■ **EXTRACTED RECORDS**:
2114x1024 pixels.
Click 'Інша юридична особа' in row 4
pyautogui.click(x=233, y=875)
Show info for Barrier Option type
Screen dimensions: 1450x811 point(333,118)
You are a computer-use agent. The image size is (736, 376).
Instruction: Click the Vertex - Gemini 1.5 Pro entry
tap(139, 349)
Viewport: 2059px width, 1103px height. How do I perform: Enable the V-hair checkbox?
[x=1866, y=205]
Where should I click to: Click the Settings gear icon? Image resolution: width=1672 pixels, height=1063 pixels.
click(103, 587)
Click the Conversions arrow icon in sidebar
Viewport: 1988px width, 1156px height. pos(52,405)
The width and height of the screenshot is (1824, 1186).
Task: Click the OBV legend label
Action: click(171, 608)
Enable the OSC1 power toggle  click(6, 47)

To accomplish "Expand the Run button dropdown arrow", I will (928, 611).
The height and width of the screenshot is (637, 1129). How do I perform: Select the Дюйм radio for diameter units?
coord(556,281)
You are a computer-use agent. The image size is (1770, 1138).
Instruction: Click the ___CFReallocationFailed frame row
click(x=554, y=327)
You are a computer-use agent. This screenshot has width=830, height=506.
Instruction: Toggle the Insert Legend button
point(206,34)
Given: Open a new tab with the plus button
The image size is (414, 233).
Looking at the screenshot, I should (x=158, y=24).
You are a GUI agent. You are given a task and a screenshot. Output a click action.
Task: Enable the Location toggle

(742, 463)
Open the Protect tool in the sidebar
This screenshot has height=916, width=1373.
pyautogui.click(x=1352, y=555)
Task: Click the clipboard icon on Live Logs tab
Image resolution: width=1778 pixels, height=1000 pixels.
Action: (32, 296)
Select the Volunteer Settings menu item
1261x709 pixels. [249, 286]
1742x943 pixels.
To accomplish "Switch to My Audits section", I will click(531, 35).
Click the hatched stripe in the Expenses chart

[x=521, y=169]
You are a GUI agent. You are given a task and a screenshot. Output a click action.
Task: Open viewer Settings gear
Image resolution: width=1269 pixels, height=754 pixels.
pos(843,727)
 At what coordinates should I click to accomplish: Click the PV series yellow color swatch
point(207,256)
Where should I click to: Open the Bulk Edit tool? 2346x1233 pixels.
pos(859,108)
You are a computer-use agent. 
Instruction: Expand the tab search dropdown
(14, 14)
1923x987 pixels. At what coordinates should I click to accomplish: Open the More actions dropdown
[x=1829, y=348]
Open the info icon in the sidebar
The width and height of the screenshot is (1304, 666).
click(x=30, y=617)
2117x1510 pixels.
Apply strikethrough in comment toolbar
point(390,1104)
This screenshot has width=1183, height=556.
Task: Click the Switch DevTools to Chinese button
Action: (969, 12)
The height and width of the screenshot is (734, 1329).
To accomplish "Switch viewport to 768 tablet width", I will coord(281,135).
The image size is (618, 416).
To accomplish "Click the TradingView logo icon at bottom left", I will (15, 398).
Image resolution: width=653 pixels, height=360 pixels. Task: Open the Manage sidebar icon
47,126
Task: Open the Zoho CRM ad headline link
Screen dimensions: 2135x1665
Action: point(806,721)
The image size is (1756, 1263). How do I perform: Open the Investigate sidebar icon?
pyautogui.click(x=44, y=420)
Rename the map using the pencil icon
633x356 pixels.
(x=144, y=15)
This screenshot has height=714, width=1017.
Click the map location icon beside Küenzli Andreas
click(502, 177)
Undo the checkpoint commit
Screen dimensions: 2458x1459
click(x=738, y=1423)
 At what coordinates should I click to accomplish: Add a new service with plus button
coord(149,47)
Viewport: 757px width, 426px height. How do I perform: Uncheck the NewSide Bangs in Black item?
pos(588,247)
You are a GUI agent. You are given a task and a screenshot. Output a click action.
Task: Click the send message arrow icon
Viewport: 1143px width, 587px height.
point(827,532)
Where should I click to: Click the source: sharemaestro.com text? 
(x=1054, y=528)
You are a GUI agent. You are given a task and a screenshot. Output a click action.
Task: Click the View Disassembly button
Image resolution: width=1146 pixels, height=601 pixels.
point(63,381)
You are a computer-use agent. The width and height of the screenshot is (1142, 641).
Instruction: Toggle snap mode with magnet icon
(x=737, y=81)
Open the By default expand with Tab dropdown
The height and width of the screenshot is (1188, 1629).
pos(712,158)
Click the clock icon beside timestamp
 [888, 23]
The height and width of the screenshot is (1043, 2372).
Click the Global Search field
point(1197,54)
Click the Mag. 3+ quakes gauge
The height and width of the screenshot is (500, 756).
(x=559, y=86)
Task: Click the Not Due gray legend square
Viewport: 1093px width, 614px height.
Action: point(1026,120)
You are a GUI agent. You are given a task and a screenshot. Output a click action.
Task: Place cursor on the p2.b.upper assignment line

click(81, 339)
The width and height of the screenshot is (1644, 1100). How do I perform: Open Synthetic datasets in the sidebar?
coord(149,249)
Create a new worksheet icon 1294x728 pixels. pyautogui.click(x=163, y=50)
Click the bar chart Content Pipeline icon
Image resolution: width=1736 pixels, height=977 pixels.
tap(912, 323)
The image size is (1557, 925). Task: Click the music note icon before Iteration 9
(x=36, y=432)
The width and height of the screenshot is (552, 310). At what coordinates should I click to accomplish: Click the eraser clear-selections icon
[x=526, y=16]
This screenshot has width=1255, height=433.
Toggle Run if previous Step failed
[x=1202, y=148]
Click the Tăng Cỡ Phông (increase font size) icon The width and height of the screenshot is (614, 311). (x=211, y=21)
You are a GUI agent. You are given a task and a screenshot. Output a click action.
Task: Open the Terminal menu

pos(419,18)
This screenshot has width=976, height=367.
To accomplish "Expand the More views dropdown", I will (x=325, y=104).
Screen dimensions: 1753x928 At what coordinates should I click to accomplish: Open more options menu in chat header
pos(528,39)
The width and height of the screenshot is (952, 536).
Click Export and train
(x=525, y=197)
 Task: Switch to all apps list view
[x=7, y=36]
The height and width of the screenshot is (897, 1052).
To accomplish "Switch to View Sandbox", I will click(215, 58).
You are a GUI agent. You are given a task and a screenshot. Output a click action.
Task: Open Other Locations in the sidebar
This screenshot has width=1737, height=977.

■ **REQUIRED WORK**: Go through the listing above and reproduce all of it exactly.

■ **RESPONSE**:
2114x1024 pixels.
Click 'Інша юридична особа' in row 4
pyautogui.click(x=233, y=875)
Show info for Barrier Option type
Screen dimensions: 1450x811 point(333,118)
You are a computer-use agent. The image size is (736, 376).
Instruction: Click the Vertex - Gemini 1.5 Pro entry
tap(139, 349)
Viewport: 2059px width, 1103px height. How do I perform: Enable the V-hair checkbox?
[x=1866, y=205]
Where should I click to: Click the Settings gear icon? Image resolution: width=1672 pixels, height=1063 pixels.
click(103, 587)
Click the Conversions arrow icon in sidebar
Viewport: 1988px width, 1156px height. pos(52,405)
The width and height of the screenshot is (1824, 1186).
Task: Click the OBV legend label
Action: click(171, 608)
Enable the OSC1 power toggle  click(6, 47)

To accomplish "Expand the Run button dropdown arrow", I will (928, 611).
The height and width of the screenshot is (637, 1129). How do I perform: Select the Дюйм radio for diameter units?
coord(556,281)
You are a computer-use agent. The image size is (1770, 1138).
Instruction: Click the ___CFReallocationFailed frame row
click(x=554, y=327)
You are a computer-use agent. This screenshot has width=830, height=506.
Instruction: Toggle the Insert Legend button
point(206,34)
Given: Open a new tab with the plus button
The image size is (414, 233).
Looking at the screenshot, I should (x=158, y=24).
You are a GUI agent. You are given a task and a screenshot. Output a click action.
Task: Enable the Location toggle

(742, 463)
Open the Protect tool in the sidebar
This screenshot has height=916, width=1373.
pyautogui.click(x=1352, y=555)
Task: Click the clipboard icon on Live Logs tab
Image resolution: width=1778 pixels, height=1000 pixels.
Action: (32, 296)
Select the Volunteer Settings menu item
1261x709 pixels. [249, 286]
1742x943 pixels.
To accomplish "Switch to My Audits section", I will click(531, 35).
Click the hatched stripe in the Expenses chart

[x=521, y=169]
You are a GUI agent. You are given a task and a screenshot. Output a click action.
Task: Open viewer Settings gear
Image resolution: width=1269 pixels, height=754 pixels.
pos(843,727)
 At what coordinates should I click to accomplish: Click the PV series yellow color swatch
point(207,256)
Where should I click to: Open the Bulk Edit tool? 2346x1233 pixels.
pos(859,108)
You are a computer-use agent. 
Instruction: Expand the tab search dropdown
(14, 14)
1923x987 pixels. At what coordinates should I click to accomplish: Open the More actions dropdown
[x=1829, y=348]
Open the info icon in the sidebar
The width and height of the screenshot is (1304, 666).
click(x=30, y=617)
2117x1510 pixels.
Apply strikethrough in comment toolbar
point(390,1104)
This screenshot has width=1183, height=556.
Task: Click the Switch DevTools to Chinese button
Action: (969, 12)
The height and width of the screenshot is (734, 1329).
To accomplish "Switch viewport to 768 tablet width", I will coord(281,135).
The image size is (618, 416).
To accomplish "Click the TradingView logo icon at bottom left", I will (15, 398).
Image resolution: width=653 pixels, height=360 pixels. Task: Open the Manage sidebar icon
47,126
Task: Open the Zoho CRM ad headline link
Screen dimensions: 2135x1665
Action: point(806,721)
The image size is (1756, 1263). How do I perform: Open the Investigate sidebar icon?
pyautogui.click(x=44, y=420)
Rename the map using the pencil icon
633x356 pixels.
(x=144, y=15)
This screenshot has height=714, width=1017.
Click the map location icon beside Küenzli Andreas
click(502, 177)
Undo the checkpoint commit
Screen dimensions: 2458x1459
click(x=738, y=1423)
 At what coordinates should I click to accomplish: Add a new service with plus button
coord(149,47)
Viewport: 757px width, 426px height. How do I perform: Uncheck the NewSide Bangs in Black item?
pos(588,247)
You are a GUI agent. You are given a task and a screenshot. Output a click action.
Task: Click the send message arrow icon
Viewport: 1143px width, 587px height.
point(827,532)
Where should I click to: Click the source: sharemaestro.com text? 
(x=1054, y=528)
You are a GUI agent. You are given a task and a screenshot. Output a click action.
Task: Click the View Disassembly button
Image resolution: width=1146 pixels, height=601 pixels.
point(63,381)
You are a computer-use agent. The width and height of the screenshot is (1142, 641).
Instruction: Toggle snap mode with magnet icon
(x=737, y=81)
Open the By default expand with Tab dropdown
The height and width of the screenshot is (1188, 1629).
pos(712,158)
Click the clock icon beside timestamp
 [888, 23]
The height and width of the screenshot is (1043, 2372).
Click the Global Search field
point(1197,54)
Click the Mag. 3+ quakes gauge
The height and width of the screenshot is (500, 756).
(x=559, y=86)
Task: Click the Not Due gray legend square
Viewport: 1093px width, 614px height.
Action: point(1026,120)
You are a GUI agent. You are given a task and a screenshot. Output a click action.
Task: Place cursor on the p2.b.upper assignment line

click(81, 339)
The width and height of the screenshot is (1644, 1100). How do I perform: Open Synthetic datasets in the sidebar?
coord(149,249)
Create a new worksheet icon 1294x728 pixels. pyautogui.click(x=163, y=50)
Click the bar chart Content Pipeline icon
Image resolution: width=1736 pixels, height=977 pixels.
tap(912, 323)
The image size is (1557, 925). Task: Click the music note icon before Iteration 9
(x=36, y=432)
The width and height of the screenshot is (552, 310). At what coordinates should I click to accomplish: Click the eraser clear-selections icon
[x=526, y=16]
This screenshot has width=1255, height=433.
Toggle Run if previous Step failed
[x=1202, y=148]
Click the Tăng Cỡ Phông (increase font size) icon The width and height of the screenshot is (614, 311). (x=211, y=21)
You are a GUI agent. You are given a task and a screenshot. Output a click action.
Task: Open the Terminal menu

pos(419,18)
This screenshot has width=976, height=367.
To accomplish "Expand the More views dropdown", I will (x=325, y=104).
Screen dimensions: 1753x928 At what coordinates should I click to accomplish: Open more options menu in chat header
pos(528,39)
The width and height of the screenshot is (952, 536).
Click Export and train
(x=525, y=197)
 Task: Switch to all apps list view
[x=7, y=36]
The height and width of the screenshot is (897, 1052).
To accomplish "Switch to View Sandbox", I will click(215, 58).
You are a GUI agent. You are given a task and a screenshot. Output a click action.
Task: Open Other Locations in the sidebar
This screenshot has width=1737, height=977.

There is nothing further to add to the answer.